|February 10, 2010: Qi Gong|
|Qi Gong is the Chinese meditative practice involving slow controlled movements and breathing. It was created by the Chinese to circulate the energy within the human body. Ms. Rasheed was the guest teacher for the Qi Gong event. She made participants take their shoes off as she led them through many different forms of Qi Gong with relaxing, meditative music playing in the background.|
|February 11, 2010: Wu Zi Qi Tournament|
|Wu Zi Qi is the Chinese version of Connect Four, but this version requires connect five pieces in a row while trying to block your opponent at the same time. The game is played on a board similar to the size of a Chess Board.|
|February 12, 2010: Chinese Calligraphy|
|Mr. Chuck Wu visited Morehouse College and introduced the history and forms of Chinese Calligraphy. Participants were able to see pictures of different forms of calligraphy from the PowerPoint presentation that Mr. Wu prepared. They also did their own calligraphy with the traditional ink and brushes that Mr. Wu provided. Many students participated in this event and showed interest not only in Chinese calligraphy but the history and culture of China as well.|
|February 15, 2010: Chinese Movie Night|
|February 16, 2010: Lectures by Dr. Zhiqun Zhu|
“China in Africa: Partner, Competitor, Colonizer?” and “Sino-American Relations”

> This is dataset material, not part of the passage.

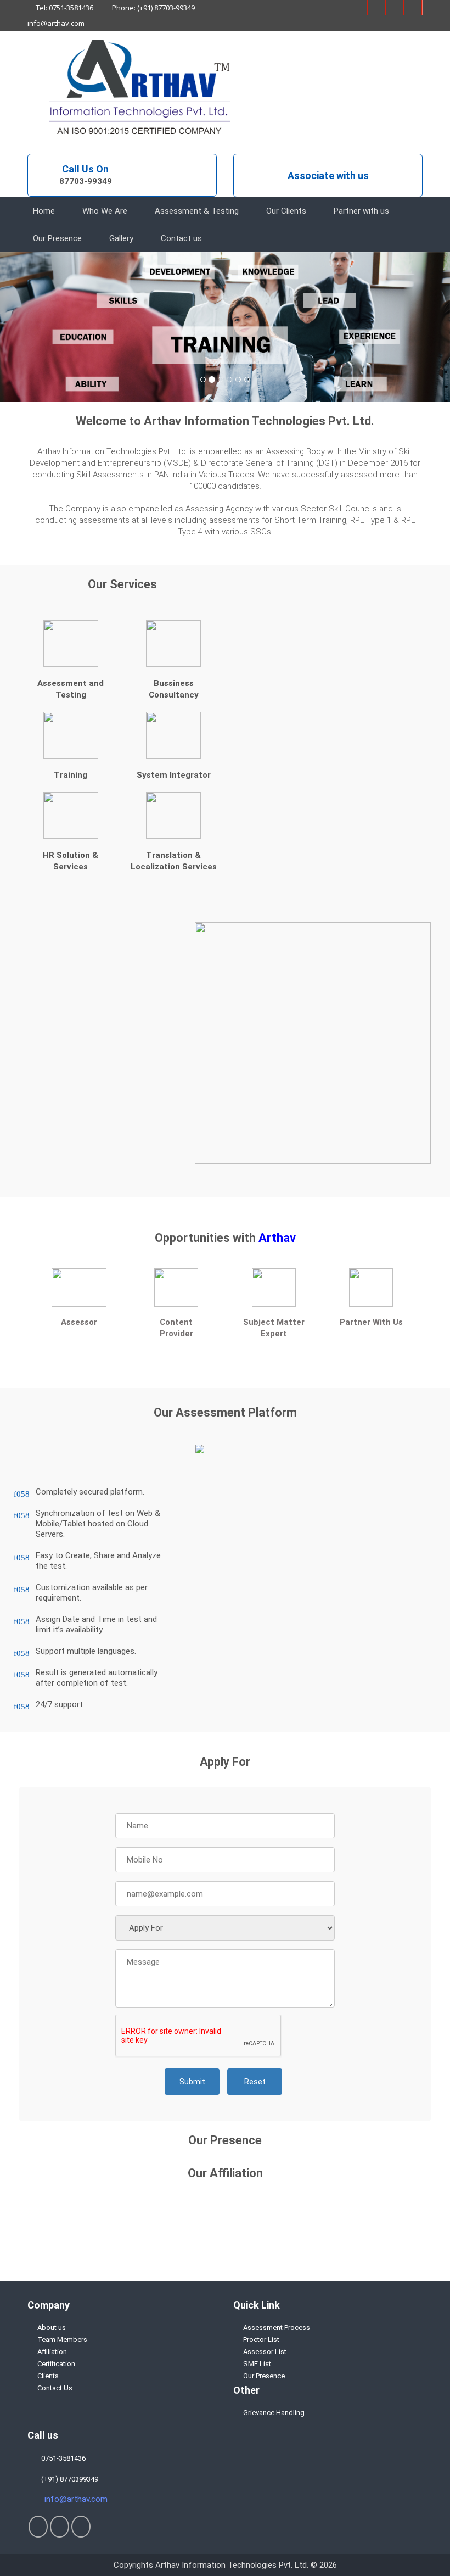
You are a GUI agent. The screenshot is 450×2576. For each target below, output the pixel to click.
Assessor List (264, 2352)
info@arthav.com (56, 23)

Speaker Info: Dr. Zhiqun Zhu is currently the John D. and Catherine T. MacArthur Chair in East Asian Politics and an Associate Professor of Political Science and International Relations at Bucknell University in Pennsylvania. He has previously taught at the University of Bridgeport, Connecticut, Hamilton College in New York, University of South Carolina, and Shanghai International Studies University. Dr. Zhu’s teaching and research interests include Chinese politics, East Asian political economy, and international relations theory. He is the author of three books (US-China Relations in the 21st Century: Power Transition and Peace, Understanding East Asia’s Economic “Miracles”, and China’s New Diplomacy: Rationale, Strategies and Significance). His research articles have appeared in various scholarly journals and he has won several research fellowships.

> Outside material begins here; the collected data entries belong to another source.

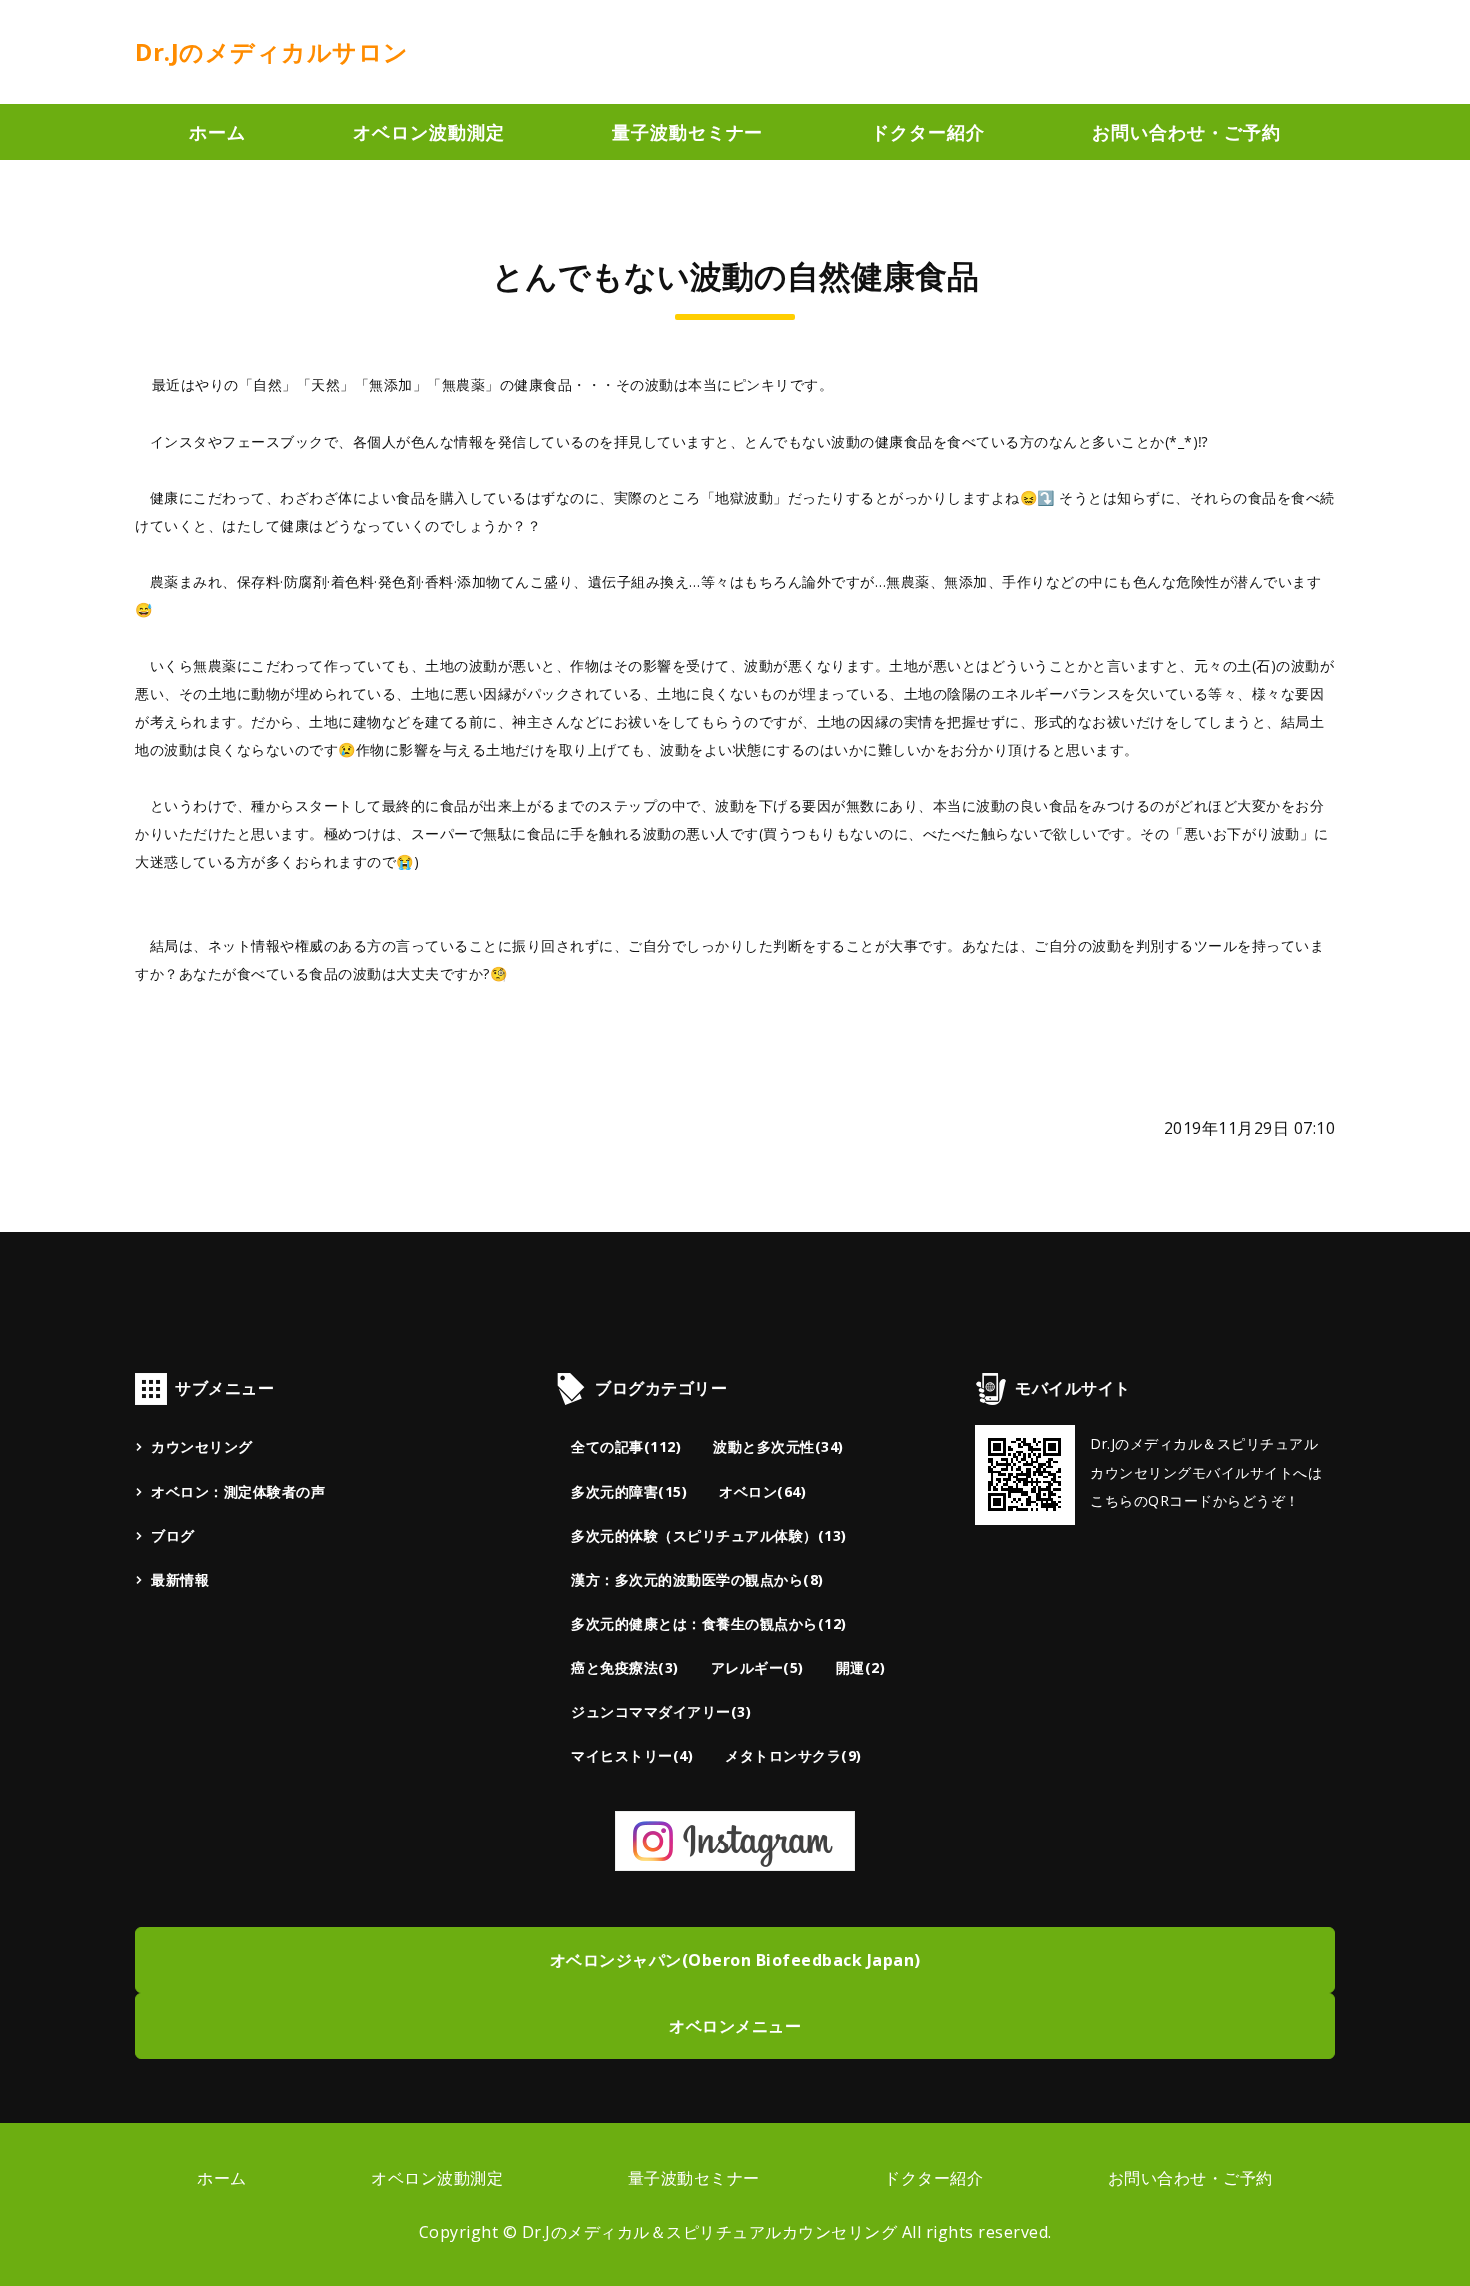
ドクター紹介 (927, 132)
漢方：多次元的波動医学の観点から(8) (697, 1579)
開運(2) (861, 1667)
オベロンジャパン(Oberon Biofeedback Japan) (735, 1960)
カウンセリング (202, 1446)
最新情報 (180, 1579)
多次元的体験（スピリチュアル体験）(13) (709, 1535)
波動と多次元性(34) (778, 1446)
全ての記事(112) (626, 1446)
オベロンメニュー (735, 2026)
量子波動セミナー (687, 132)
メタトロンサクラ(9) (793, 1755)
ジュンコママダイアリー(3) (661, 1711)
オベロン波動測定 (428, 132)
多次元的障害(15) (629, 1491)
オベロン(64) (762, 1491)
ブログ (173, 1535)
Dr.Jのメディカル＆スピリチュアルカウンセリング (710, 2232)
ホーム (217, 132)
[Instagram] (735, 1855)
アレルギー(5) (757, 1667)
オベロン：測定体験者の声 (238, 1491)
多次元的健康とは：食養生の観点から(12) (709, 1623)
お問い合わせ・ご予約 (1186, 132)
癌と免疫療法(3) (625, 1667)
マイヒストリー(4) (632, 1755)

Event Summary: On Tuesday, February 16, 2010, the Asian and Middle Eastern Studies (AMES) program hosted a day of events which totally mirrored our QEP goals in terms of the globalization of both students and faculty from a broad cross section of departments throughout our campus. Dr. Yang and the AMES Team presented two lectures by Dr. Zhiqun Zhu on China in Africa and Chinese-U.S. Relations. This standing room only Kilgore Seminar Hall gathering consisted of faculty from the English, Biology, Business and Economics, Foreign Languages, International Studies, Mathematics, Political Science, and Psychology departments. A large number of Spelman College students were also present.
The events were a huge success as more than 70 faculty and students attended - filling the entire seminar room in Kilgore Hall. The results of this event show very clearly the great interest that Morehouse College has in international affairs. The AMES Project is passionate about and dedicated to educating not only students but also faculty about globalization. Through such activities as its week-long Chinese New Year celebration, AMES and its Chinese Studies initiative continue to plan events that will be fun, exciting, and globally beneficial for both faculty and students of Morehouse College.